In case you’re one of the 30 people who haven’t seen Apocalypse Now in any of its iterations I will give you a short summation. Martin Sheen plays Captain Ben Willard, an army officer suffering from severe PTSD, who after one tour in Vietnam, feels a desperate need to return because he can’t function at home anymore. He is tasked with the mission of finding a rogue Army Ranger, Colonel Walter E. Kurtz (Marlon Brando in one of the most epic performances ever committed to celluloid). He was a model officer who went mad and formed his own enclave on the border of Vietnam and Cambodia where he is worshipped like a god and kills indiscriminately, even American soldiers.
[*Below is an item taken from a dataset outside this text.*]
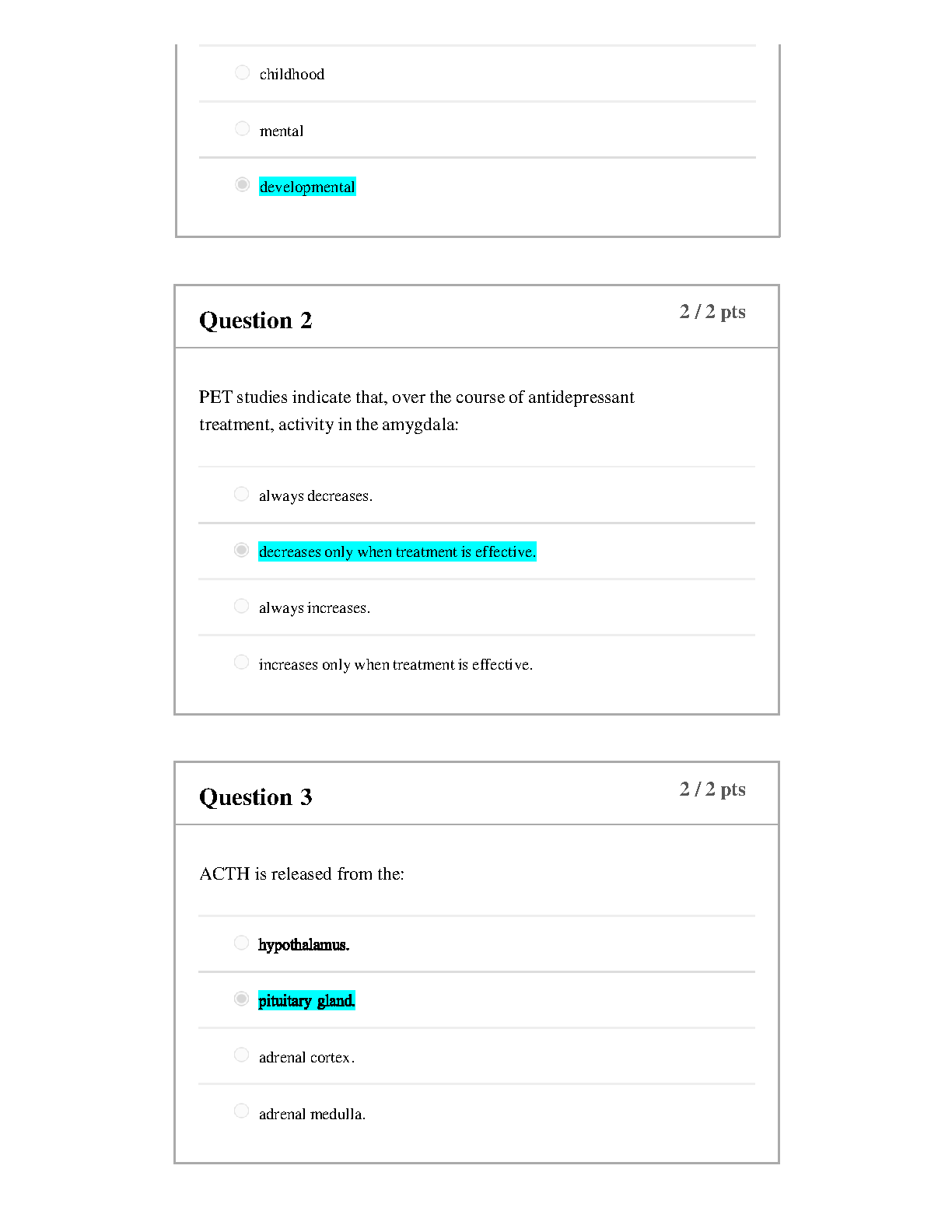Click the 'adrenal cortex.' answer label

pos(306,1058)
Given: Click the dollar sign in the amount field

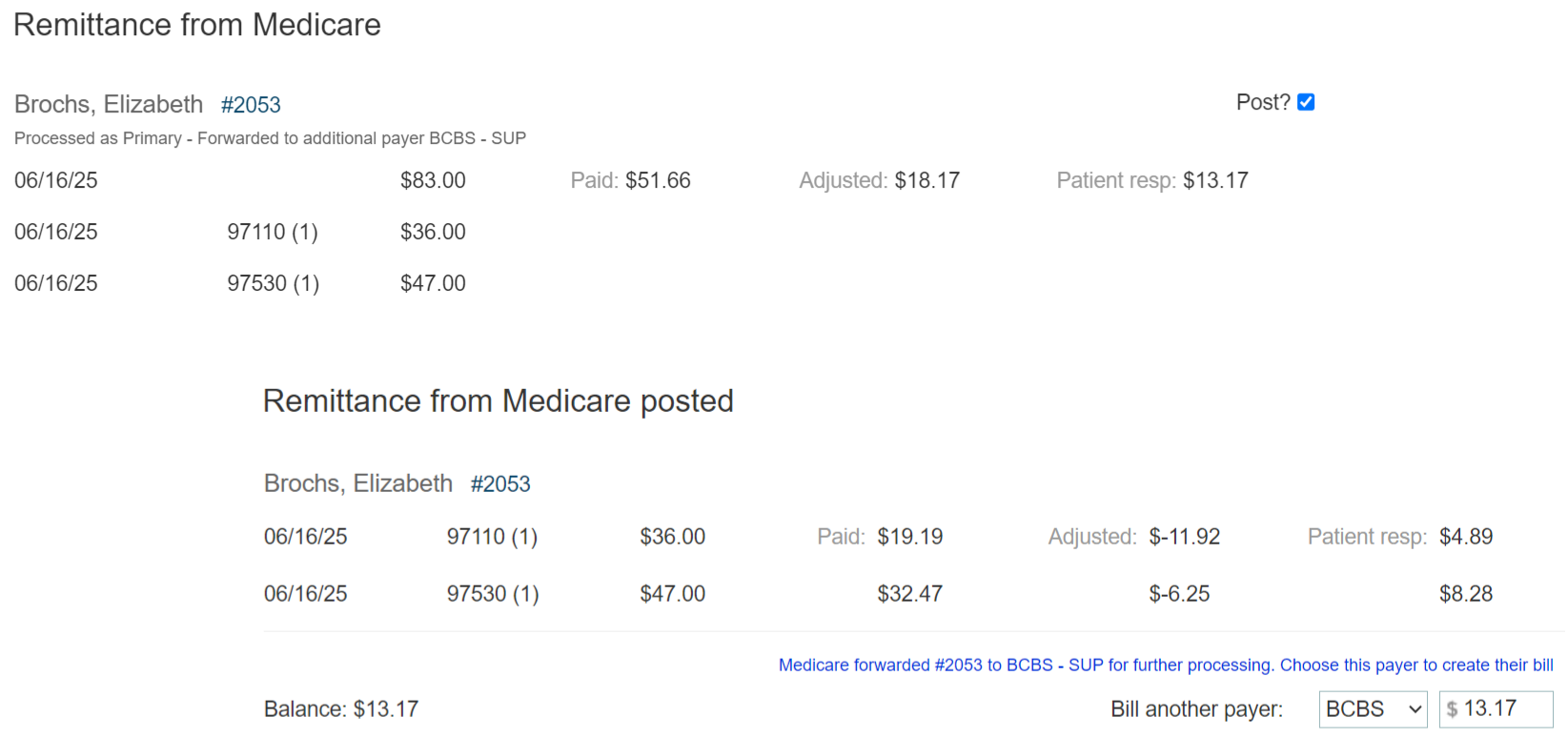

Willard has to travel to Kurtz by boat and is assigned to a Navy flotilla. Onboard “PBR Streetgang” we meet: Chief Phillips (Albert Hall), the no-nonsense Captain of the ship, Jay Hicks or “Chef”(Frederic Forrest), a Louisiana native who is “strung up too tight for Vietnam, and probably for Louisiana too”, professional surfer and the closest thing to a hippie in the bunch named Lance B. Johnson (Sam Bottoms), and last but not least, 17 year old wild child, Tyrone Miller aka Mr. Clean, played by a young Laurence Fishburne who lied about his age to get the part.
“…the beloved classic absolutely deserves to be seen in theaters, if only for the 4K restoration and the amazing sound…”
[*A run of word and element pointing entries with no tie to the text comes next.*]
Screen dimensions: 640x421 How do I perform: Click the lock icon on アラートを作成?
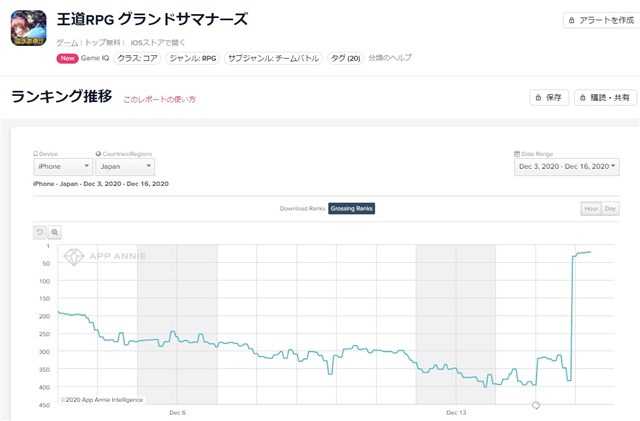(x=571, y=20)
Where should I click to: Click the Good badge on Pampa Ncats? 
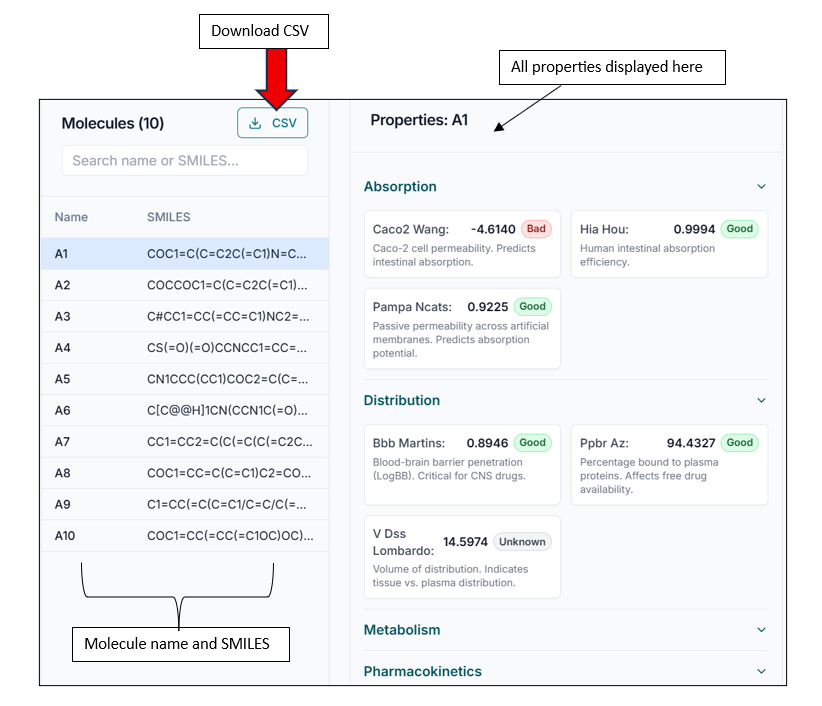pyautogui.click(x=532, y=307)
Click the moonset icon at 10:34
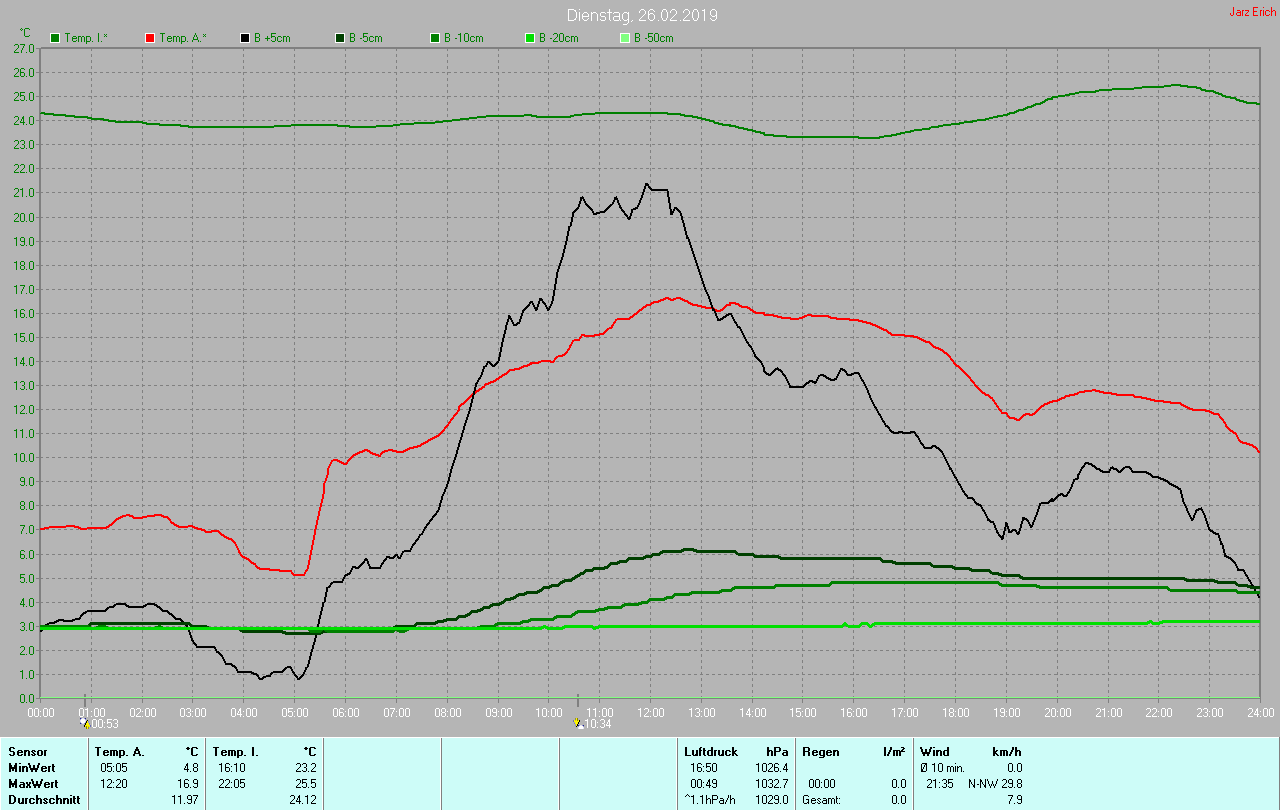Image resolution: width=1280 pixels, height=810 pixels. [578, 722]
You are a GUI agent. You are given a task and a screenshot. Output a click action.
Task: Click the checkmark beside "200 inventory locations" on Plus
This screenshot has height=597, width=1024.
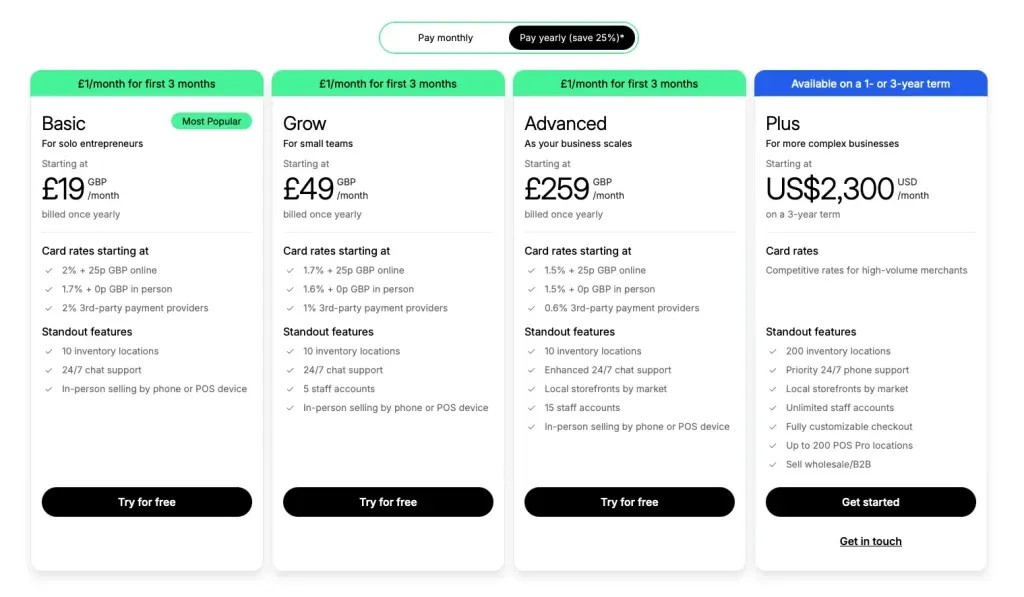pos(771,351)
The PBR Streetgang crew goes down river and face all sorts of challenges along the way. None the least of which is a tiger, or perhaps more scarily, a group of existential angry French expatriates. Finally, the crew reaches Kurtz’ compound, and there they meet an acid casualty photographer and newfound Kurtz devotee, who’s unnamed but is played to absolute psychotic perfection by Dennis Hopper. Additionally, Harrison Ford plays the smallest bit part right at the beginning as Colonel Lucas, whose name is more than likely a nod to the man who was originally supposed to write the film, George “Star Wars” Lucas.
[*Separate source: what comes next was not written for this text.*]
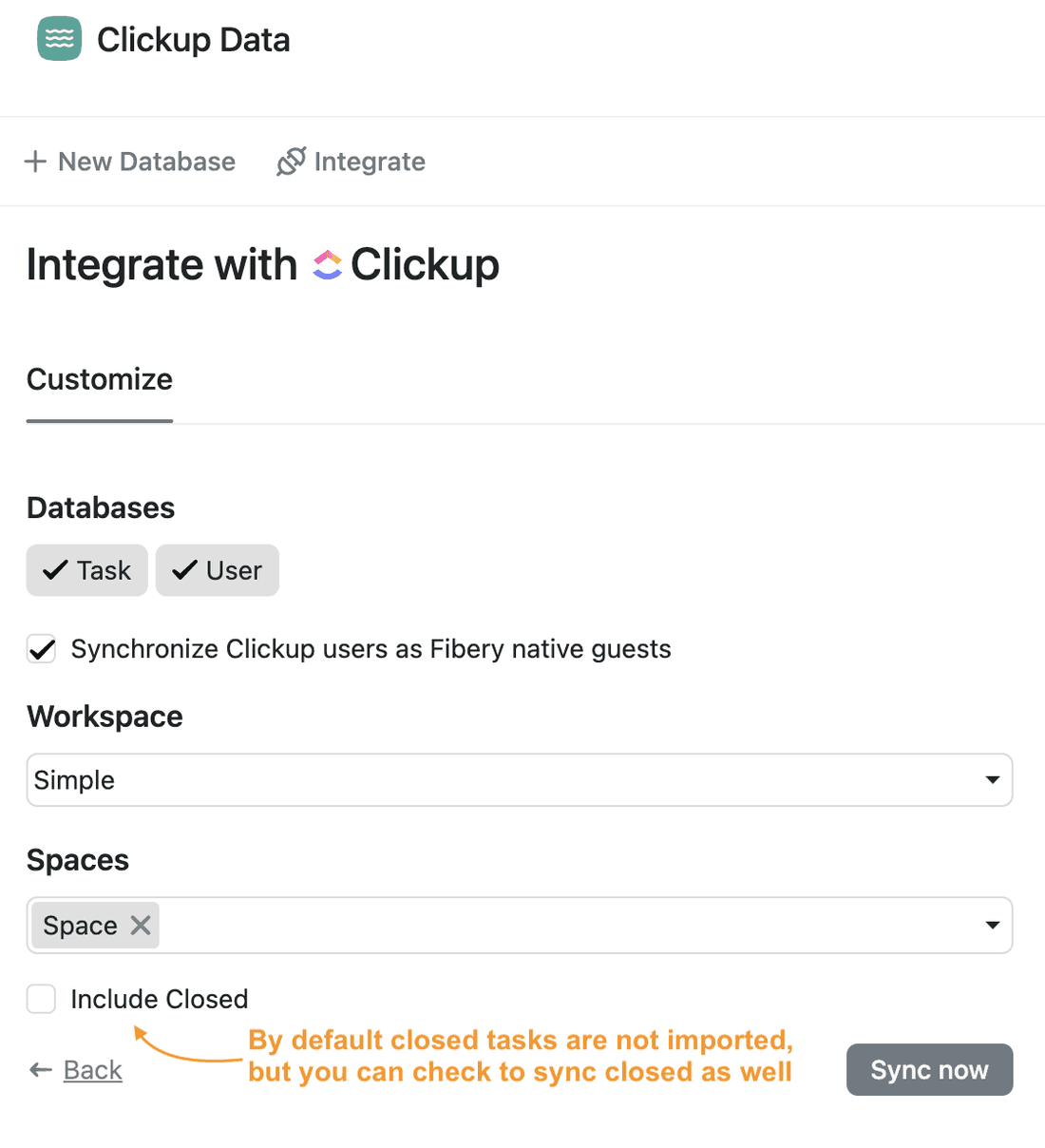This screenshot has height=1148, width=1045.
Task: Switch to the Customize tab
Action: [x=99, y=379]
As much as George Lucas is a total genius, I’m very glad that he didn’t direct Apocalypse Now. John Milius wrote the script with Lucas in mind, and it was to be shot in a verite-style but as Coppola said at the Final Cut premiere “George was very wrapped up in his Star Wars.” and the rest is history. Coppola and the cast and crew had a very hard time making this movie. Almost everyone went nuts; Martin Sheen had a heart attack. The US Army wouldn’t cooperate, so they had to shoot in the Philippines. A lot of the insanity of the shoot can be captured in the incredibly documentary Hearts of Darkness: A Filmmaker’s Apocalypse which was by Coppola’s wife Eleanor with help from George Hickenlooper and Fax Bahr.